***** Documento *****
La realidad imitaba al arte.
Así que Roberto optó una mañana por salir a por tabaco y no volver nunca
más al hotel donde se alojaba la Magnani.
En Hollywood, el reputado director de Roma, ciudad abierta
une su desconocimiento del inglés con cierta impericia social y una
indiferencia absoluta por los figurones de Hollywood. No es,
precisamente, la alegría de la fiesta que Billy Wilder organiza en su casa. Necesitado de dólares, Rossellini proyecta Alemania, año cero en casa del productor Samuel Goldwyn.
Al pobre cofundador de la rugiente Metro-Goldwyn-Mayer le produce una
depresión absoluta la historia del pequeño nazi suicida.
Agarra bien
fuerte su cartera. Finalmente, Howard Hughes, propietario de RKO, pone la pasta para Stromboli, Terra di Dio. Poco después, la volcánica Magnani anuncia el nuevo proyecto en el que está trabajando: se titula Vulcano y su argumento es sospechosamente parecido al de Stromboli. Entrañable mujer.
«Durante
largo tiempo, más quizá del que nunca me admití a mí misma, algo había
muerto dentro de mí. Nunca supe qué era exactamente. Faltaba algo en mi
trabajo, en mi vida en casa…, de hecho en toda mi vida. Sin embargo,
fuera lo que fuese lo que estaba mal, no era lo suficiente como para
forzar un cambio. Hasta Roberto», explica Bergman en sus memorias.
Hasta Roberto. El divorcio entre la actriz y el ambicioso Lindstrom fue más bien desagradable.
Y los platos rotos los pagó su hija Pia.
Durante buena parte de su infancia y la totalidad de la adolescencia en
contadas ocasiones estuvo con su madre.
***** Datos proporcionados *****
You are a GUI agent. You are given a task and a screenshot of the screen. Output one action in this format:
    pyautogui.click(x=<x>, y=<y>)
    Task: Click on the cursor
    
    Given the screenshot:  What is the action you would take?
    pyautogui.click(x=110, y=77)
*****
***** Datos proporcionados *****
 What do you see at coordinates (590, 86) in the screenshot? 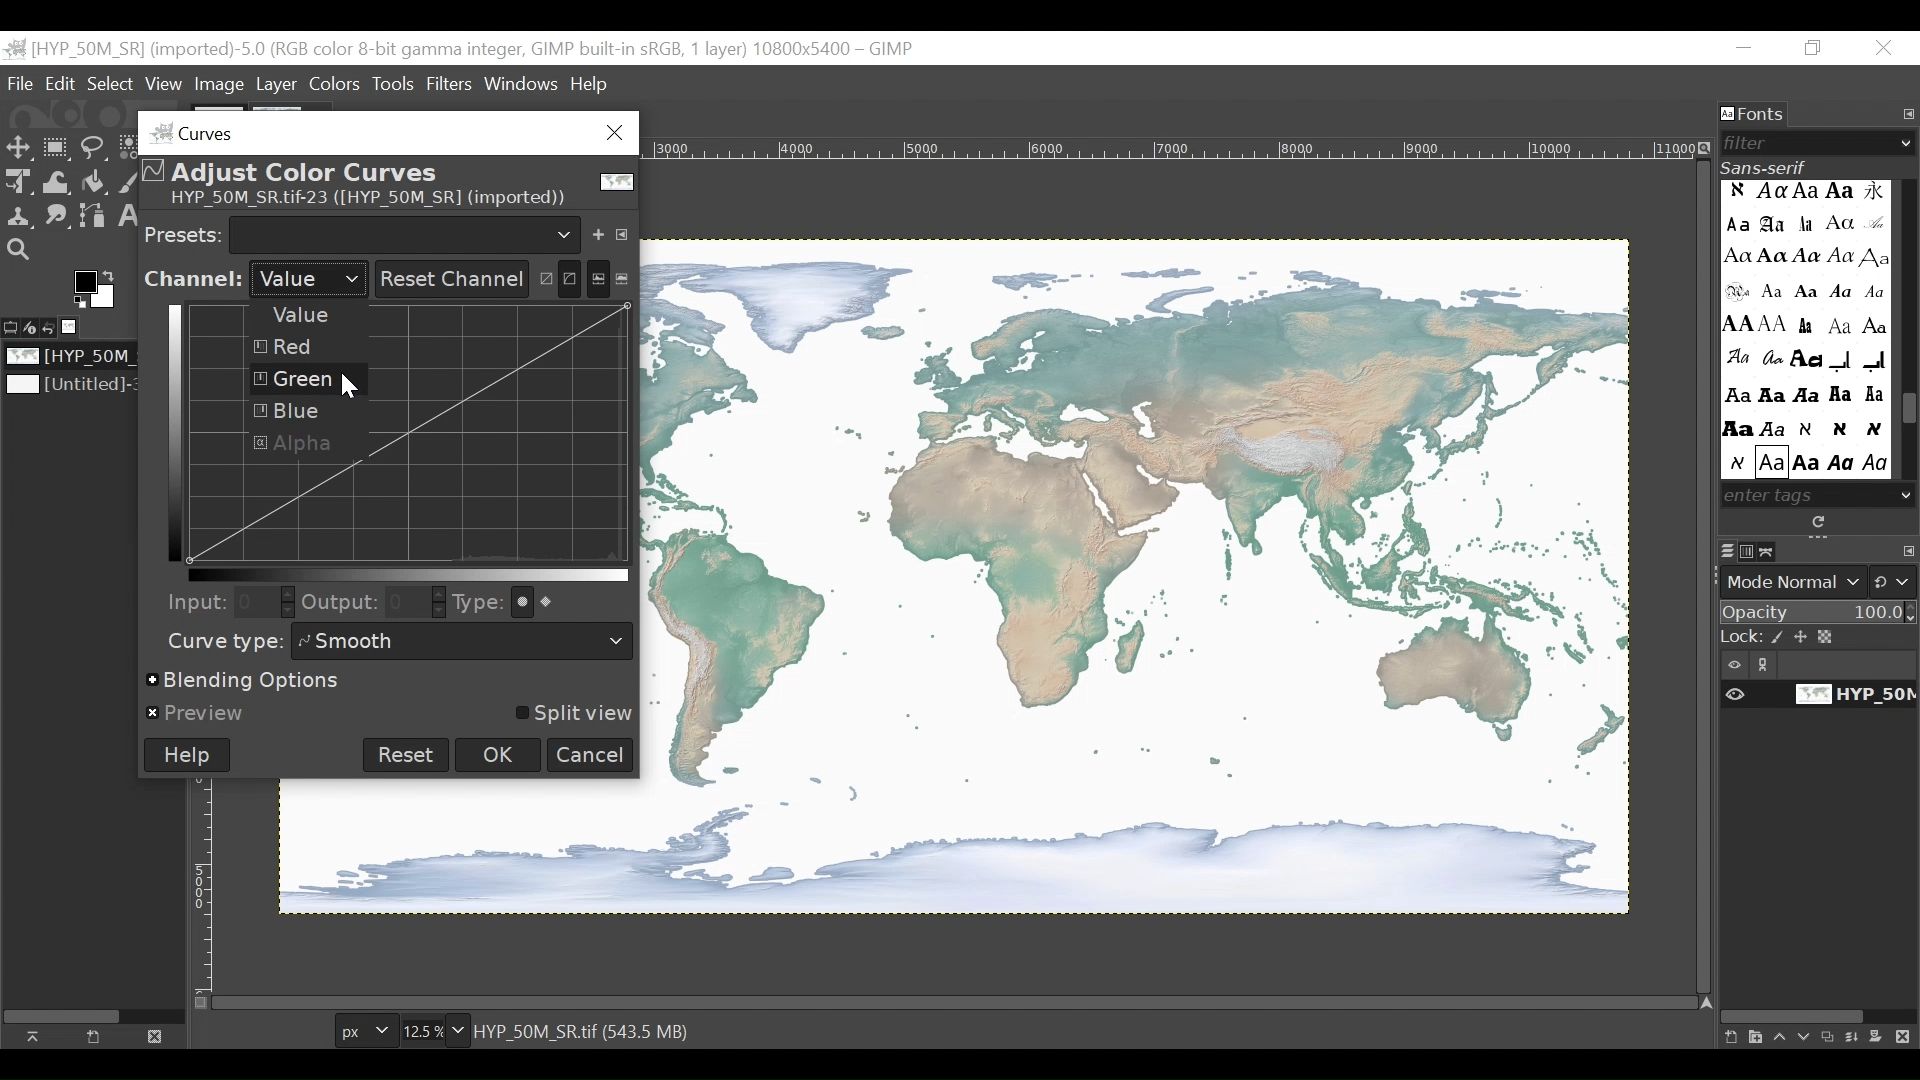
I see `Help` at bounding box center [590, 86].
*****
### Ejercicios
**1.** Enumera todos los títulos de películas que aparecen en el texto sobre Rossellini y Bergman.
**2.** Escribe la continuación del texto sobre Rossellini y Bergman a partir de su última frase.

### Respuestas
**1.**
Roma, ciudad abierta
Alemania, año cero
Stromboli, Terra di Dio
Vulcano

**2.**
Como nos olvidamos ayer noche
los hábitos de moralista en el burdel, nos abstendremos de los juicios
de valor.
Solo podemos decir que los divorcios los carga el diablo. En
cambio, Rossellini tuvo pocos problemas para separarse de su esposa Marcella De Marchis.
De hecho se trataba de un matrimonio derruido años atrás.
Ingrid
y Roberto pudieron casarse mediante un rocambolesca boda por poderes
oficiada en México mientras ellos permanecían en una iglesia de Roma.
Al
cabo de poco tiempo se filtró la noticia —el taimado Hughes pasó la
bomba de relojería a la depredadora plumilla Louella Parsons— del
embarazo de Ingrid Bergman.
Y el escándalo estalló. Todo el puritanismo
yanqui en masa se alzó en contra de la actriz, que, según una versión
distorsionada de los hechos, había abandonado a esposo e hija para vivir
en pecado con un italiano filocomunista.
No ayudó a sofocar las iras de
los reaccionarios la imagen de castidad que Bergman había proyectado en
películas como Las campanas de Santa María o Juana de Arco. «La chica de al lado» era ahora a ojos pacatos una viciosa Jezabel.
Su carrera en Hollywood parecía estar acabada.
Bajo el volcán
Roberto, tout le monde va se dire, mais quel est le saligaud qui a éclairé cette merde? (François-Guillaume Lorrain, L’ année des volcans)
Bergman
se centró en su trabajo con Rossellini. Tampoco tenía más opción, pues
su nuevo marido no la dejaba participar en otras películas que no fueran
las suyas. Fellini, Visconti, De Sica mostraron
interés en rodar con la estrella de Hollywood, pero toparon siempre con
la rotunda negativa de Roberto. A sus celos añadía una desorganización
vital y una inestabilidad emocional considerables. Si arrancaba los
proyectos enérgico, pronto el director se mostraba aburrido y apático.
Era en esos momentos cuando montaba en uno de sus coches de carreras y
se perdía quemando asfalto o desaparecía varios días con su caña de
pescar al hombro.
Para
la disciplinada actriz fue una etapa decepcionante. Los rodajes sin
guion (con unos diálogos garabateados por el director momentos antes de
las tomas), sin ensayos ni planificación exasperaban a los actores
profesionales, que además tenían que actuar con espontáneos y soportar
largos parones ociosos. Todo aquello del neorrealismo nada tenía que ver
con la monótona pero segura cadena de montaje de la industria de
Hollywood.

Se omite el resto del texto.